Directed by Niall MacCormick and adapted by Neil Cross from his own novel, Burial, The Sister is a four-part series that aired on ITV in October 2020. It follows the character of Nathan (Russell Tovey) when, almost a decade into his new devoted married life, is rocked to the core when an unwelcome face from the past, Bob (Bertie Carvel), turns up on his doorstep with shocking news.
Created by Ryan Murphy and Evan Romansky, Ratched serves as a prequel to Ken Kesey‘s 1962 novel One Flew Over the Cuckoo’s Nest, following the titular character, Nurse Mildred Ratched (Sarah Paulson). Airing on Netflix in September 2020, the series begins in 1947 when Mildred arrives in Northern California to seek employment at a leading psychiatric hospital, where new and unsettling experiments have begun on the human mind. On a clandestine mission, Mildred presents herself as the perfect image of what a dedicated nurse should be, but as she begins to infiltrate the mental health care system and those within it, Mildred’s stylish exterior belies a growing darkness that has long been smouldering within.

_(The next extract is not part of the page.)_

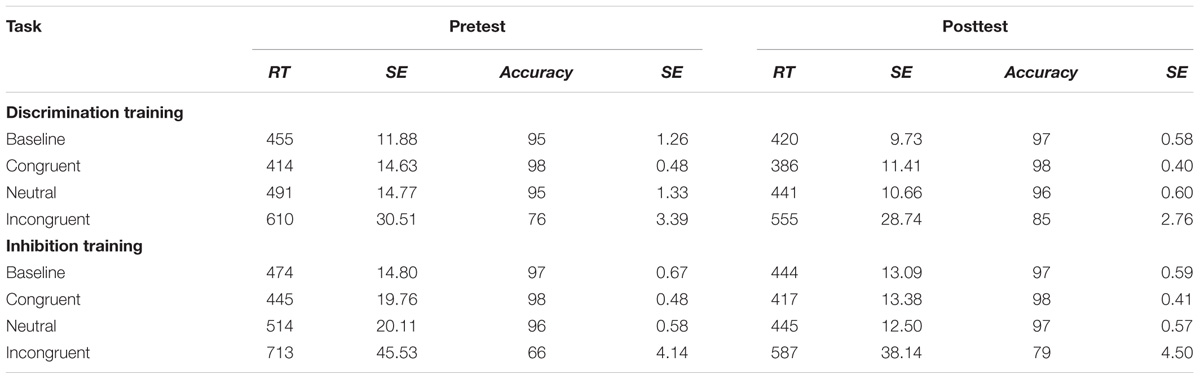Screen dimensions: 1200x379
Task: Select the Pretest group header
Action: [x=477, y=28]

Based on the classic novel of the same name by Aldous Huxley and aired on Sky One in October 2020, Brave New World is set in a utopian society that has achieved peace and stability through the prohibition of monogamy, privacy, money, family and history itself. As citizens of New London, Bernard Marx (Harry Lloyd) and Lenina Crowne (Jessica Brown Findlay) embark on a vacation to the Savage Lands, where they become embroiled in a harrowing and violent rebellion. Bernard and Lenina are rescued by John the Savage (Alden Ehrenreich), who escapes with them back to New London. However, John’s arrival in the New World soon threatens to disrupt its utopian harmony, leaving Bernard and Lenina to grapple with the repercussions.
Created by Felix Barrett and Dennis Kelly and aired on Sky Atlantic in September 2020, The Third Day follows the individual journeys of a man and woman who arrive on a mysterious island off the English coast at different times, where they encounter a group of islanders set on preserving their traditions at any cost. Sam (Jude Law) arrives in the “Summer” after being mysteriously drawn to the island, and Helen (Naomie Harris) arrives in the “Winter” seeking answers.
Directed by Jeff Orlowski and written by Orlowski, Davis Coombe, and Vickie Curtis, The Social Dilemma aired on Netflix in September 2020 and explores the rise of social media. Focusing on its exploitation of its users for financial gain through surveillance capitalism and data mining, the documentary looks at the damage it has caused to society, how its design is meant to nurture addiction, its use in politics, its effect on mental health, and its role in spreading conspiracy theories.